つーか木刀を渡されたが、別にこれを使わないといけないルールなんてないよな……?
だとしたら、やっぱり魔法で一発KOさせる戦略が一番理に適ってる気がするぞ。
となれば、問題はやはり魔法の制御――
「……………………」
いや待てよ。よく考えたら、野次馬のコイツらだってギルドに出入りしてるような輩ばっかりなんだし、多少ドギツイ魔法を繰り出したところで何とかしてくれるのでは?

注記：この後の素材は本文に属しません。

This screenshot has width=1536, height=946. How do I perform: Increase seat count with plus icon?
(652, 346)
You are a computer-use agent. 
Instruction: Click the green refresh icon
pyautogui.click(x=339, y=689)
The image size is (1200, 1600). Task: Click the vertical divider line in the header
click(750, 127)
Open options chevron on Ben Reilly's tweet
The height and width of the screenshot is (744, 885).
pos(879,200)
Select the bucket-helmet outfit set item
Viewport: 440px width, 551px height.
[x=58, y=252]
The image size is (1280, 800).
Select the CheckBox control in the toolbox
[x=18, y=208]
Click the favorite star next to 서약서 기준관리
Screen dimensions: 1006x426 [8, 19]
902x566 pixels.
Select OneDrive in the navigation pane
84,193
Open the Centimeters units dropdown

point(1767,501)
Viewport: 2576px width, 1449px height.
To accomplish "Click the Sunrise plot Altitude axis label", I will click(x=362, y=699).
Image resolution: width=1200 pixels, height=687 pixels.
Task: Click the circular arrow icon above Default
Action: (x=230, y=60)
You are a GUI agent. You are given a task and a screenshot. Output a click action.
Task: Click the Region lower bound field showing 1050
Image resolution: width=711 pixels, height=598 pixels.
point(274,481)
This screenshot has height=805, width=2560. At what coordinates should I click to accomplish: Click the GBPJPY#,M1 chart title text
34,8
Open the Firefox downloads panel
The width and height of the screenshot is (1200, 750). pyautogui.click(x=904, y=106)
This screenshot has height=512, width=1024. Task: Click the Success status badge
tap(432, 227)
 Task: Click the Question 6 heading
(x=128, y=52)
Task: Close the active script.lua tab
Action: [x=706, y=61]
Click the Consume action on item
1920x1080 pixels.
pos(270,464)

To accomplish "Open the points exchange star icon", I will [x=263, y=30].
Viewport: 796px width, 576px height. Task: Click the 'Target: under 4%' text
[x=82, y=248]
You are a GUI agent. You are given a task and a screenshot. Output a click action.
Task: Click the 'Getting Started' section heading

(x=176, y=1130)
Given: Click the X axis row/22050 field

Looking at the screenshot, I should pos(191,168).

うん、そうだよな。極力気合いで頑張ってみるが、やらかした時に尻拭いくらいしてくれるだろう、多分。
そうと決まれば、戦法は一つだ。
「あ、あの。ユーヤさん」
ちょいちょいと袖を引っ張られ、振り向くと傍には心配そうに眉根を寄せるリリィが。
「ん? どうした?」
「えっと、その……よっぽどの怪我じゃなかったら私の魔法で回復出来ますので……無理は、しないでくださいね」
「……あぁ、ありがとな。まぁすぐ終わらせるつもりでいるから、ちょっと人混みの向こうの方まで離れといてくれ」
「? どういう――」
「いいからいいから」
?となっているリリィを回れ右させ、俺は改めてクロードと対峙する。
どういうわけか、クロードはさっきよりもイラついた様子で、歪な笑いを浮かべていた。
「戦り合う直前まで女と会話たぁ、余裕じゃねぇか。あぁ?」
「……お前、もしかしてモテない?」
「ハァァン!?」
「あ、いやゴメン」
これは俺が悪かった。俺だって真剣に戦おうとしてる相手がこっちに目も呉れず女とイチャついてたらすぐにでもボコボコにしに行くだろう。その点においては、俺よりクロードの方が賢い。理性がある。